*** LISTED ENTRIES
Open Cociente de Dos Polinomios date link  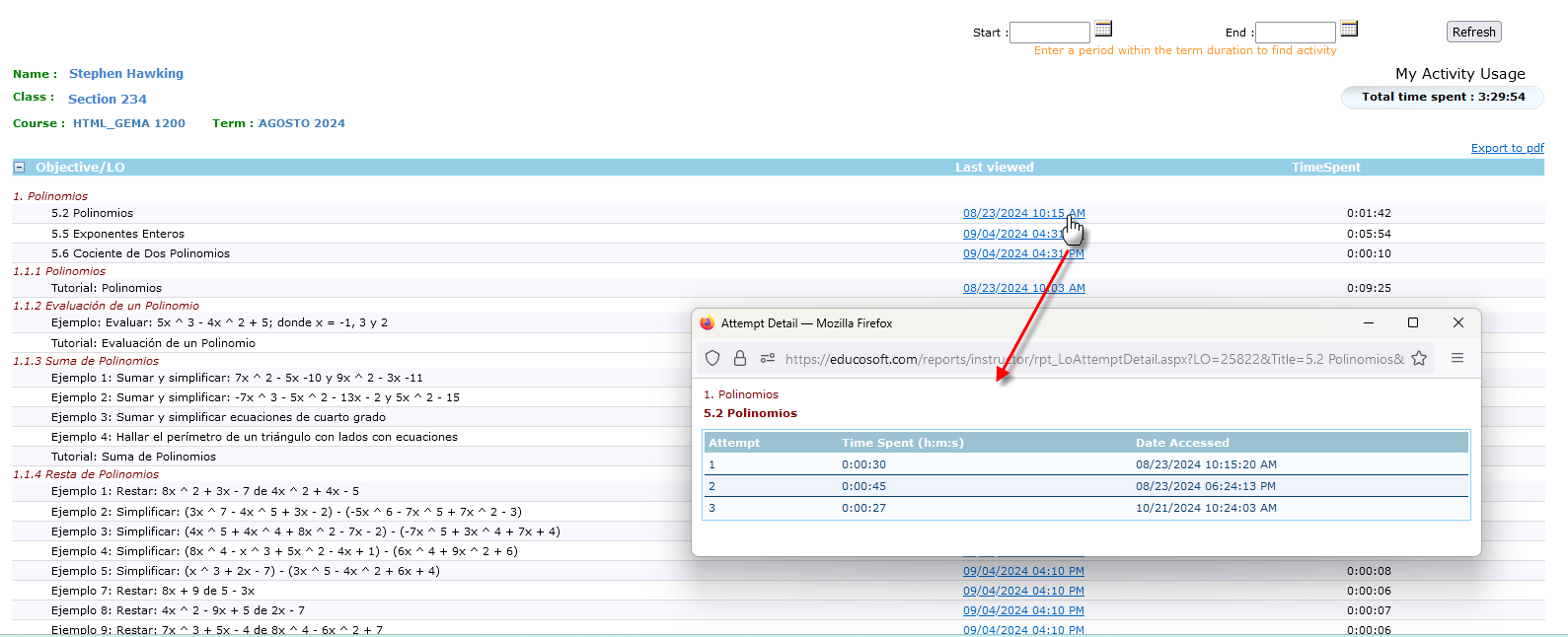click(1022, 254)
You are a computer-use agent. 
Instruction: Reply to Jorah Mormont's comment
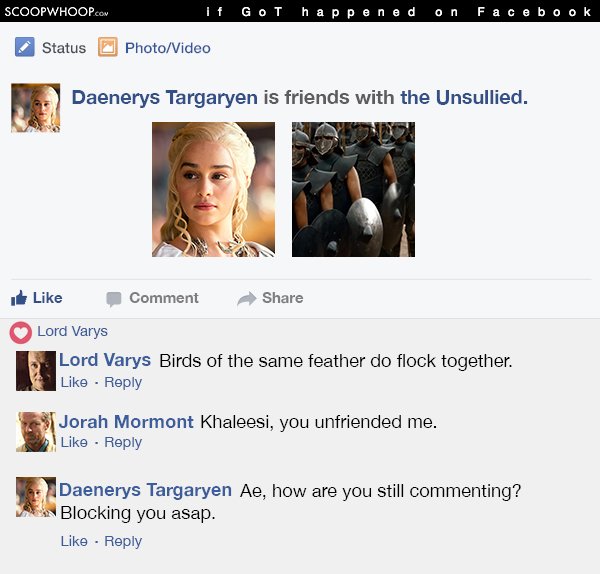[x=123, y=442]
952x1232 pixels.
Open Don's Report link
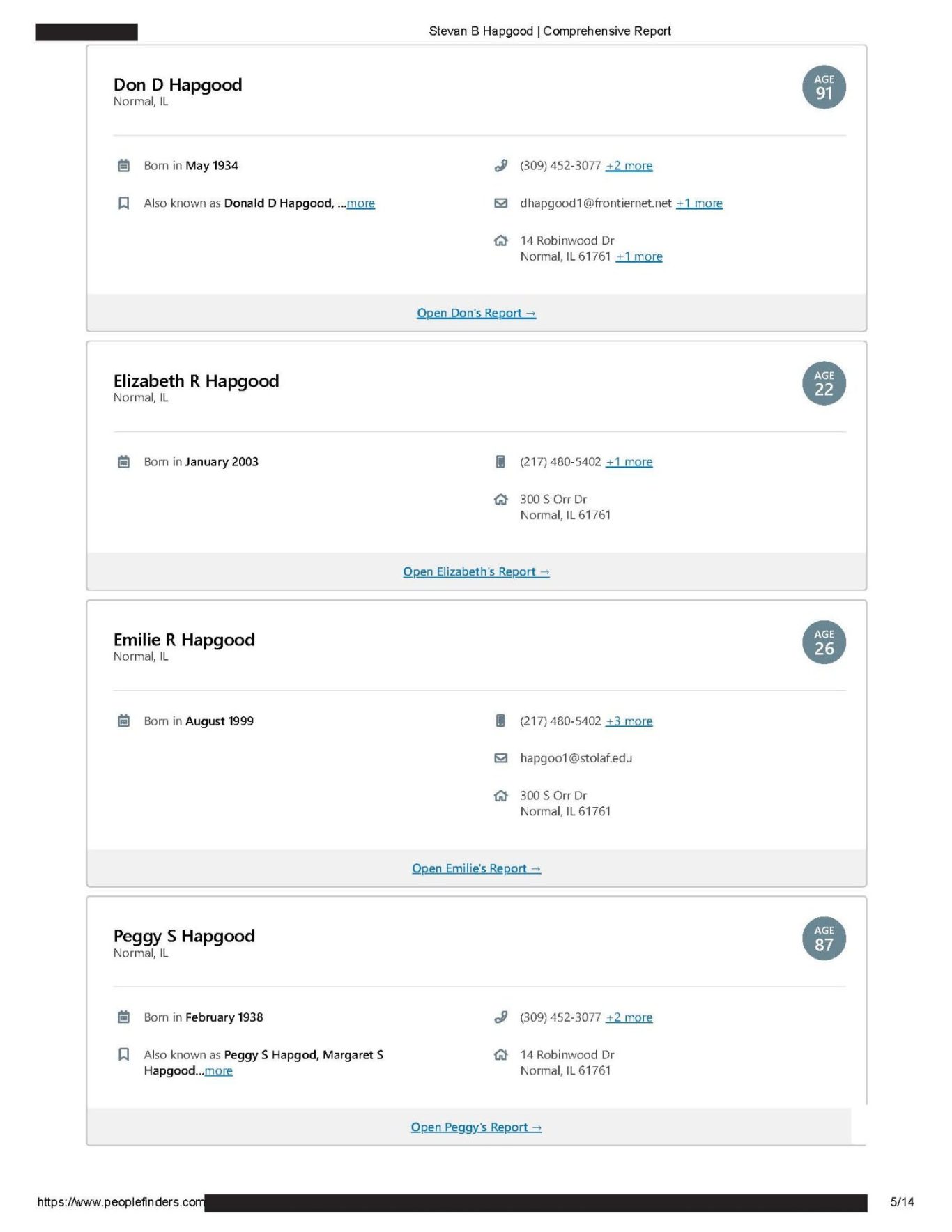click(x=476, y=314)
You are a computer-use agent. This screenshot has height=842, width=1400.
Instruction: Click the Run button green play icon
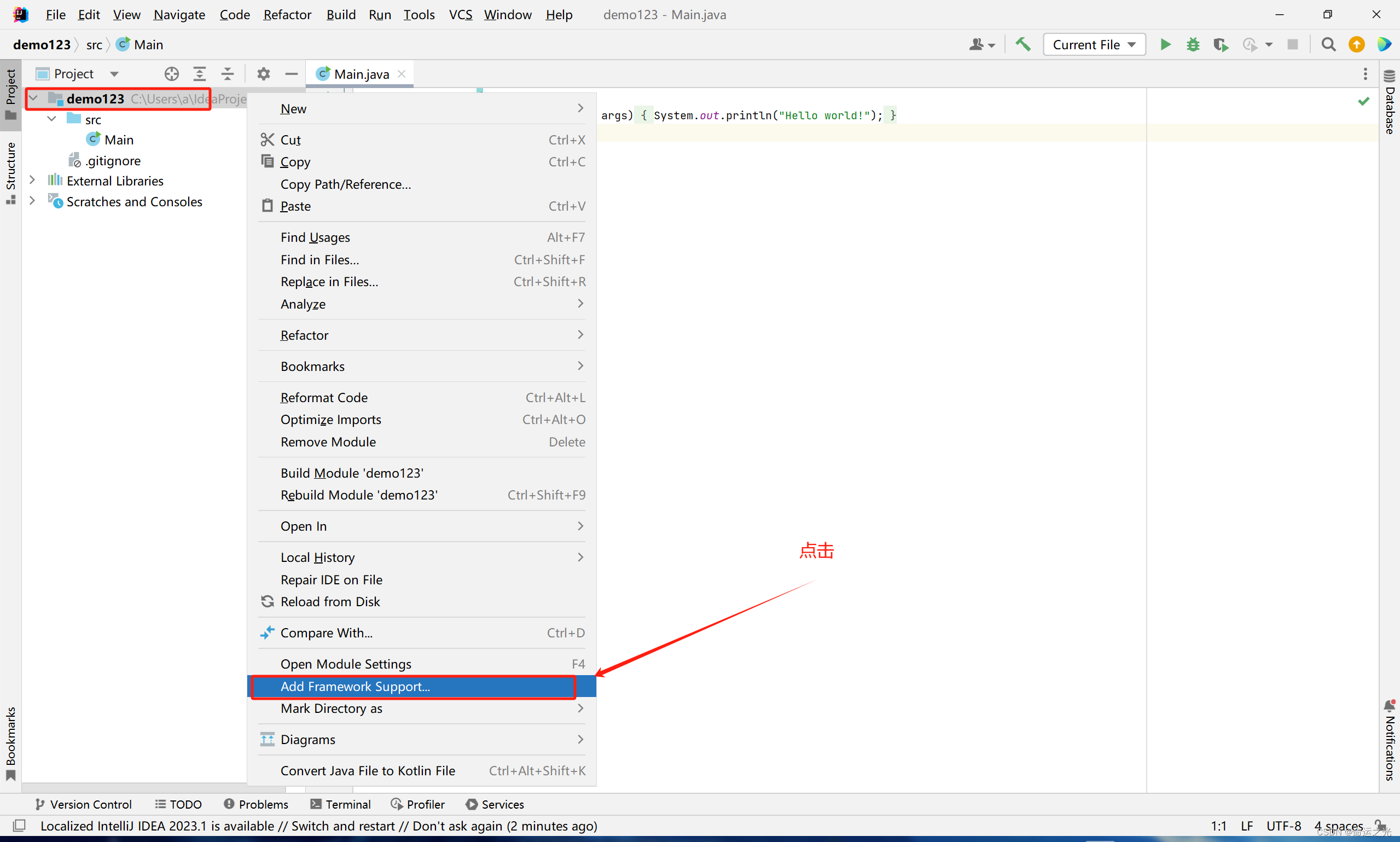1164,44
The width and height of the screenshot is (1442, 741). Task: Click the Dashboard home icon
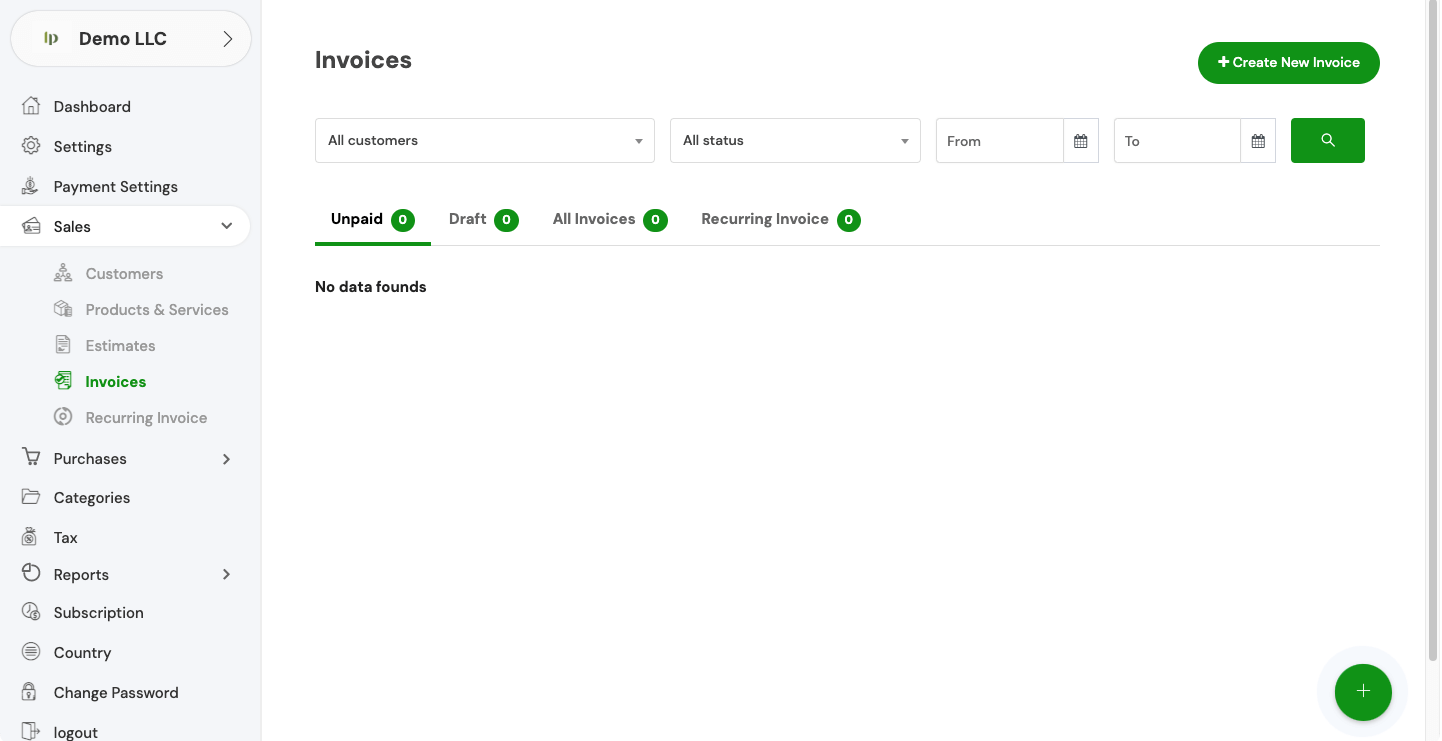click(31, 106)
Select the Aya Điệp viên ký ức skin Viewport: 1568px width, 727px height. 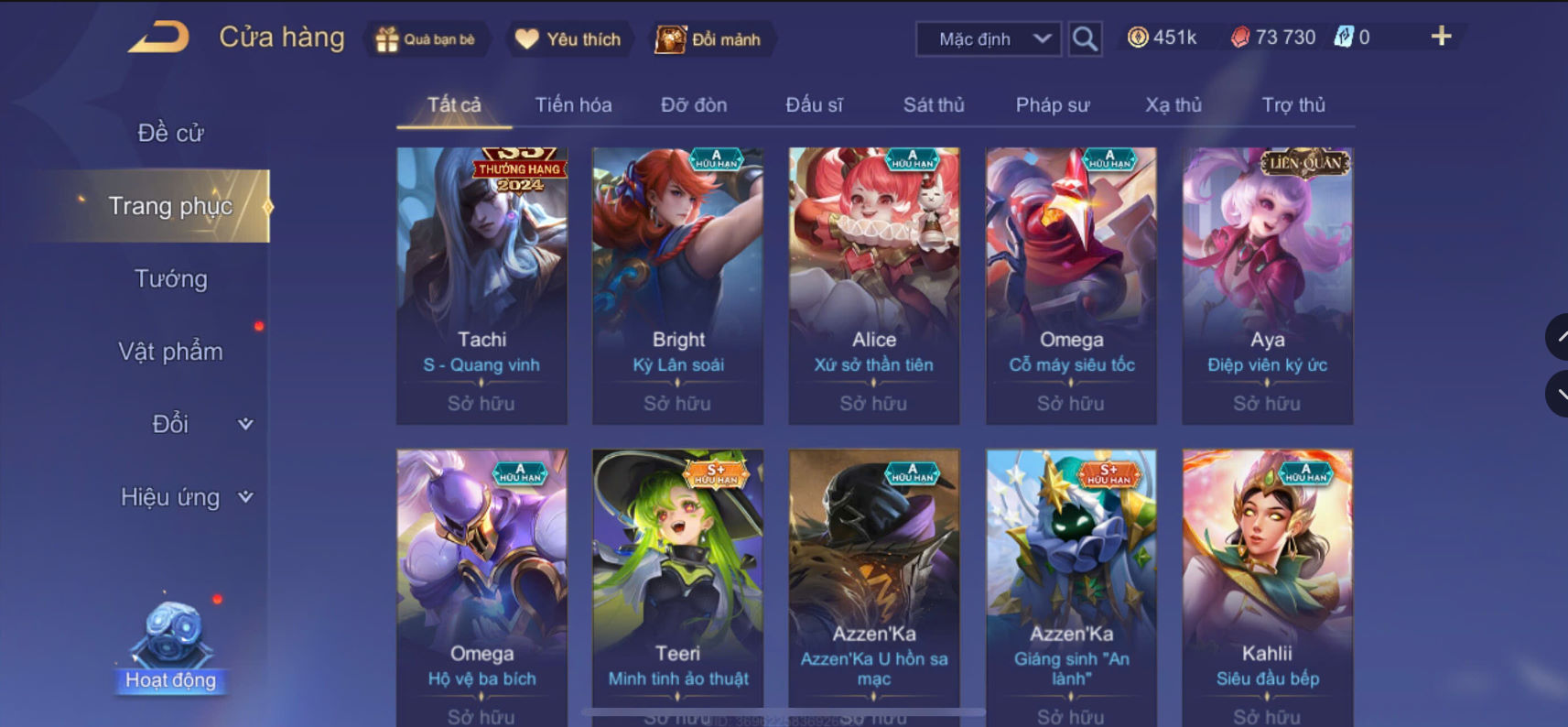[1267, 286]
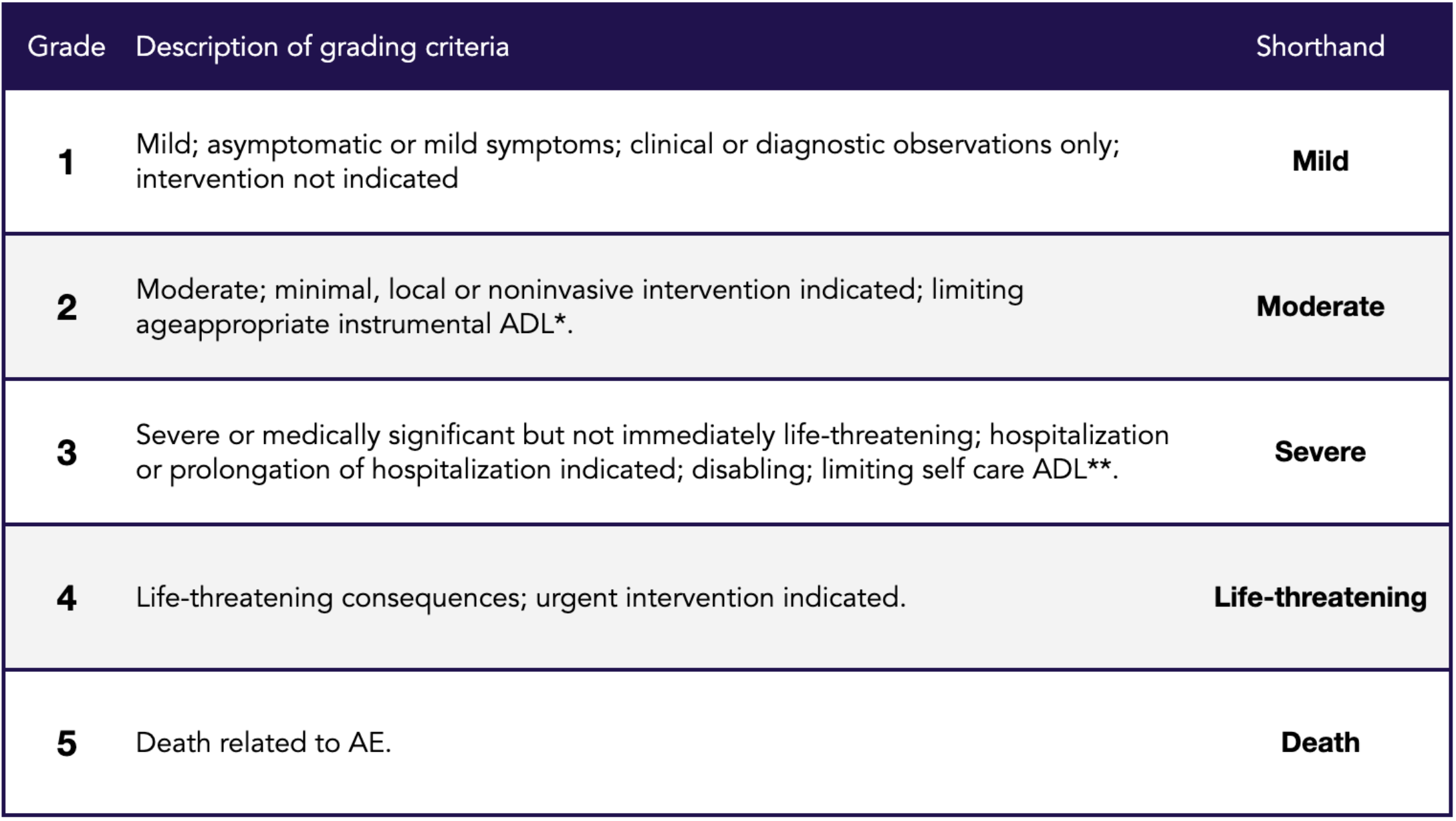Click the bold Mild shorthand label
The width and height of the screenshot is (1456, 821).
point(1320,161)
******
YOUR ASSIGNMENT →
Looking at the records above, count the lines with the word "computer" in them; reply with the number only.

ANSWER FOR THE TASK →
2